This is the mail archive of the
cygwin-cvs@cygwin.com
mailing list for the Cygwin project.
[newlib-cygwin] Try to avoid creating dangerous DENY ACEs
- From: Corinna Vinschen <corinna at sourceware dot org>
- To: cygwin-cvs at sourceware dot org
- Date: 18 Apr 2015 15:07:16 -0000
- Subject: [newlib-cygwin] Try to avoid creating dangerous DENY ACEs
https://sourceware.org/git/gitweb.cgi?p=newlib-cygwin.git;h=2e950b1edd5615bd145f2eaa99f03db4c998ed15
commit 2e950b1edd5615bd145f2eaa99f03db4c998ed15
Author: Corinna Vinschen <corinna@vinschen.de>
Date: Sat Apr 18 17:07:08 2015 +0200
Try to avoid creating dangerous DENY ACEs
* sec_acl.cc (set_posix_access): Don't create DENY ACEs for USER and
GROUP entries if they are the same as USER_OBJ or GROUP_OBJ.
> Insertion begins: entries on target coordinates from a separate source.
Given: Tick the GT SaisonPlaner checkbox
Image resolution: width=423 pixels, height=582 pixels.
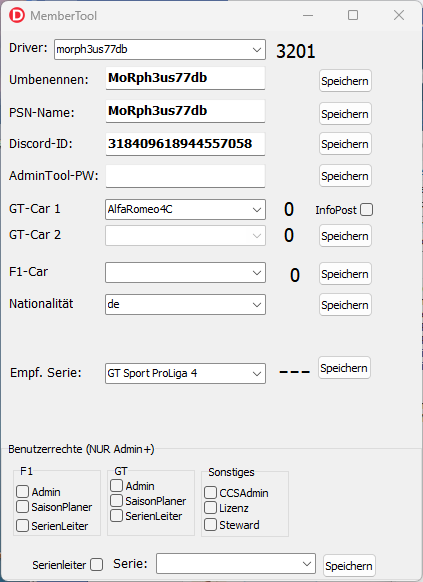Looking at the screenshot, I should [x=116, y=500].
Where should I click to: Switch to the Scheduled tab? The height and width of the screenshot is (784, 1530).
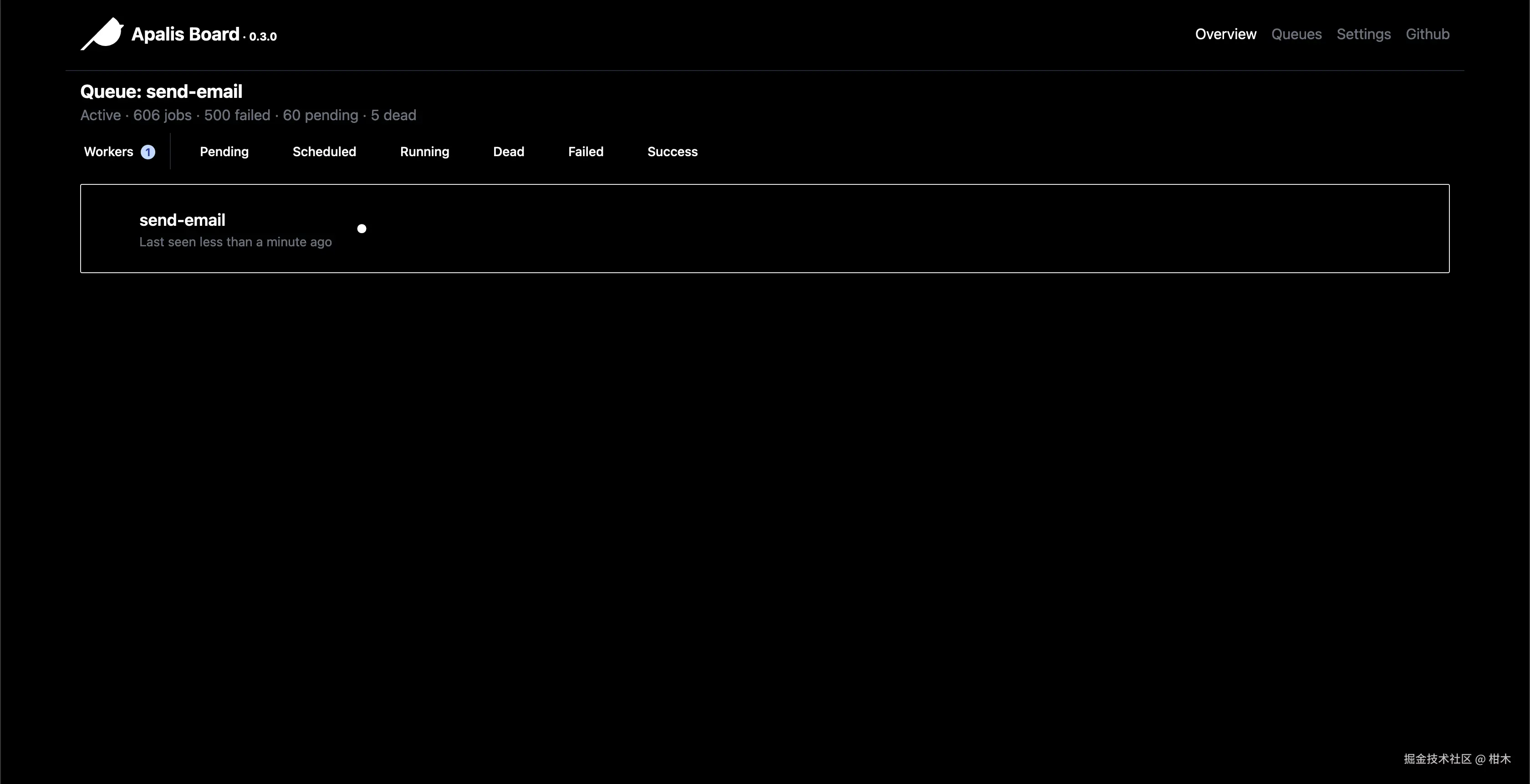pyautogui.click(x=324, y=152)
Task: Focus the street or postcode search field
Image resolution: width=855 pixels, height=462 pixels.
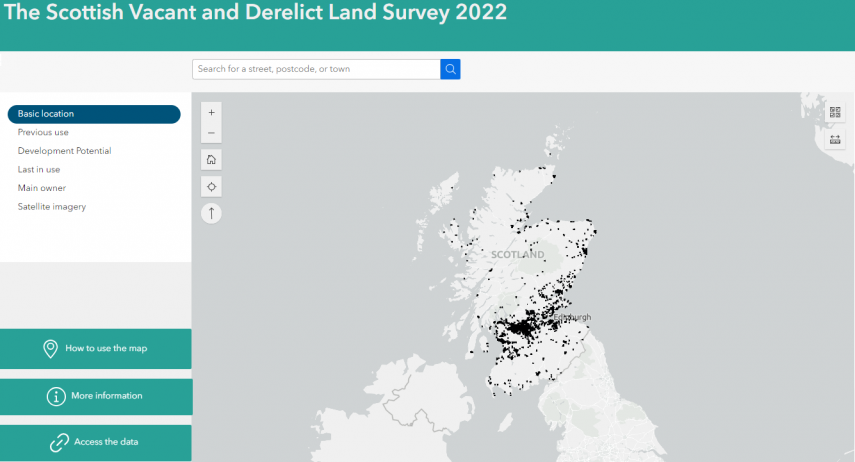Action: pyautogui.click(x=316, y=69)
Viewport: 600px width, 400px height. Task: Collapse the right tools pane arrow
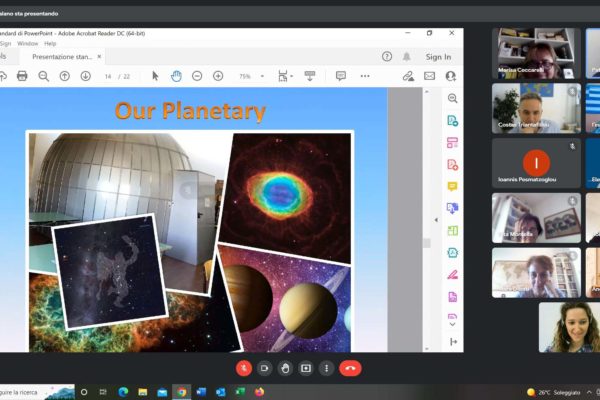pos(434,220)
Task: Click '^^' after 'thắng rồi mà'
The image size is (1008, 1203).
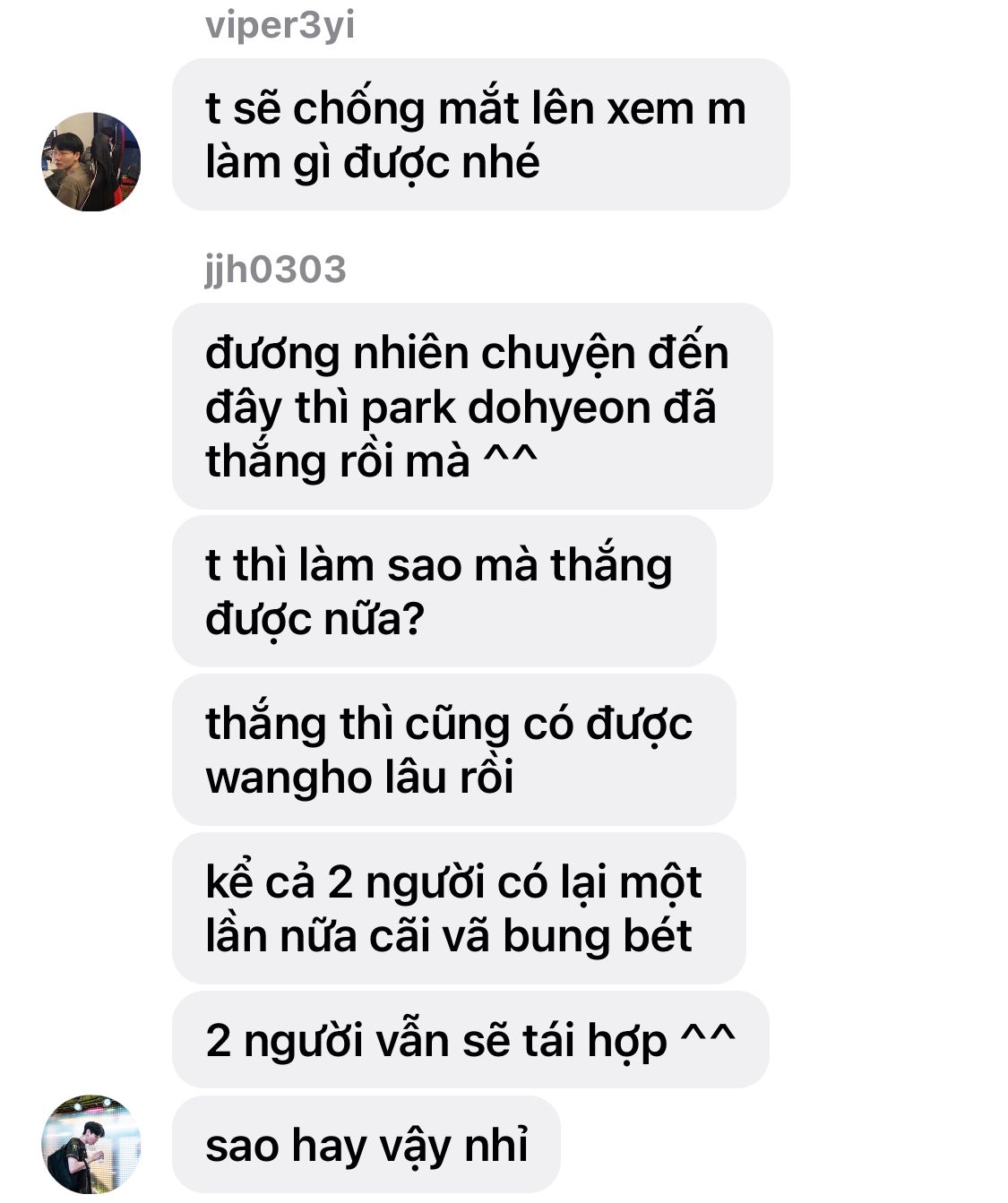Action: tap(511, 457)
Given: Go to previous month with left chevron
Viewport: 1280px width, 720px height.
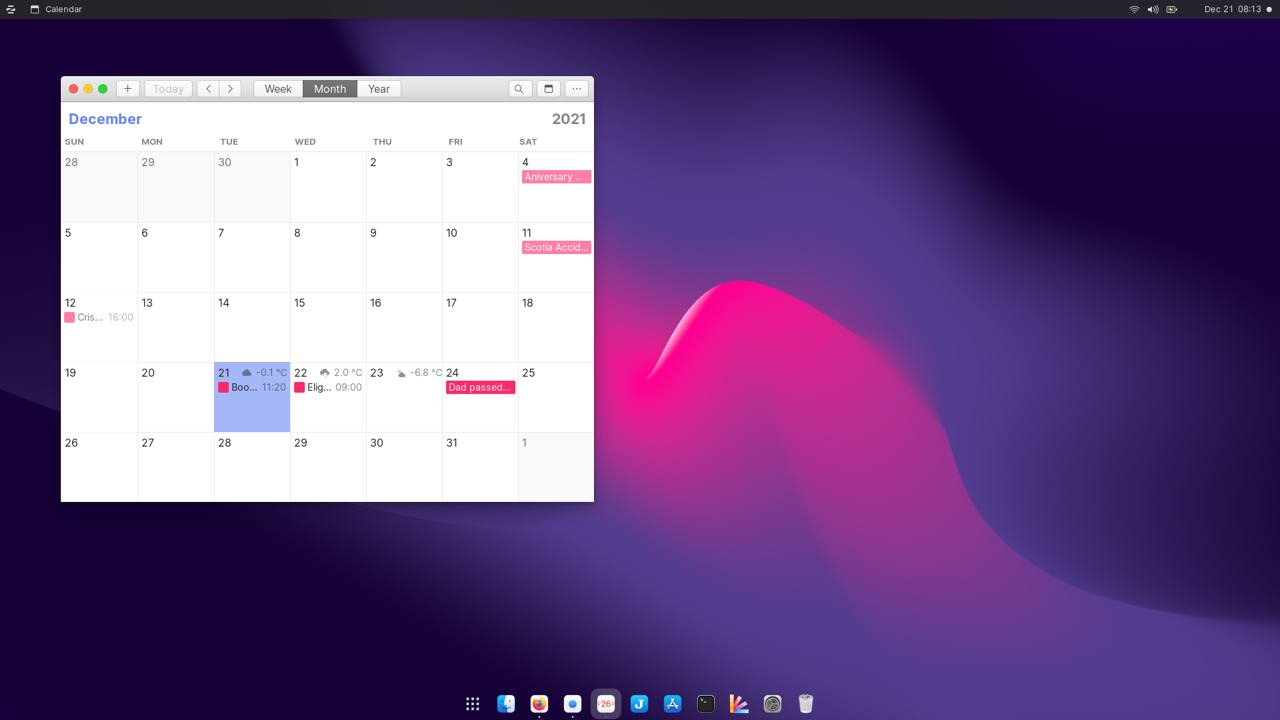Looking at the screenshot, I should tap(208, 89).
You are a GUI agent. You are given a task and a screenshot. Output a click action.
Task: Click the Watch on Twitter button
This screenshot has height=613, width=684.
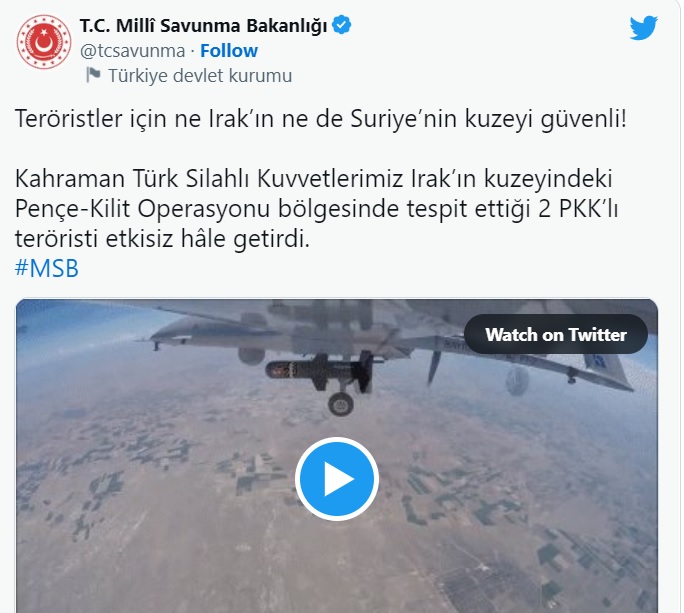click(x=556, y=335)
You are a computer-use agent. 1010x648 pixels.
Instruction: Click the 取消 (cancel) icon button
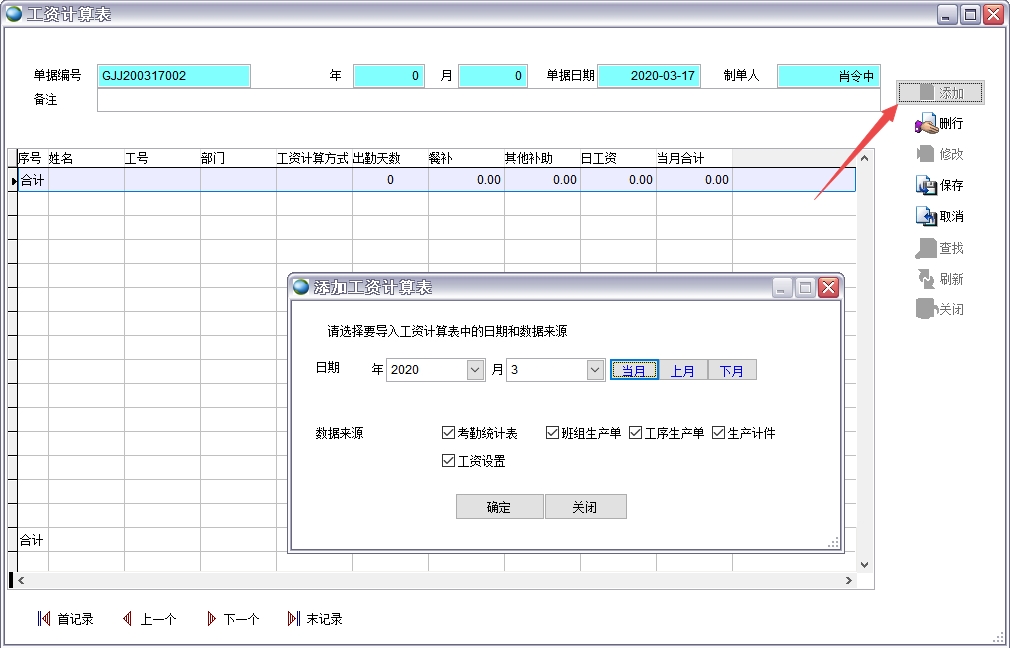coord(939,216)
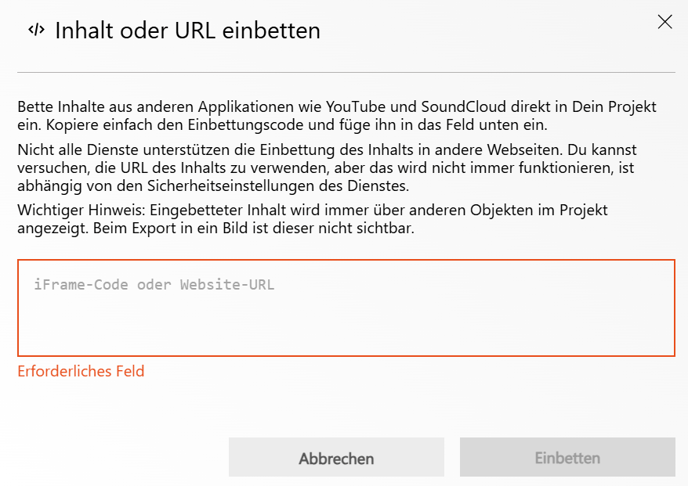Click the empty lower area inside the text box
The height and width of the screenshot is (486, 688).
tap(346, 328)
Signed-off-by: Corinna Vinschen <corinna@vinschen.de>
Diff:
---
winsup/cygwin/ChangeLog | 5 +++++
winsup/cygwin/sec_acl.cc | 6 ++++++
2 files changed, 11 insertions(+)
diff --git a/winsup/cygwin/ChangeLog b/winsup/cygwin/ChangeLog
index 04bd520..a19a9e9 100644
--- a/winsup/cygwin/ChangeLog
+++ b/winsup/cygwin/ChangeLog
@@ -1,5 +1,10 @@
2015-04-17 Corinna Vinschen <corinna@vinschen.de>
+ * sec_acl.cc (set_posix_access): Don't create DENY ACEs for USER and
+ GROUP entries if they are the same as USER_OBJ or GROUP_OBJ.
+
+2015-04-17 Corinna Vinschen <corinna@vinschen.de>
+
* fhandler.h (fhandler_pty_slave::facl): Add prototype.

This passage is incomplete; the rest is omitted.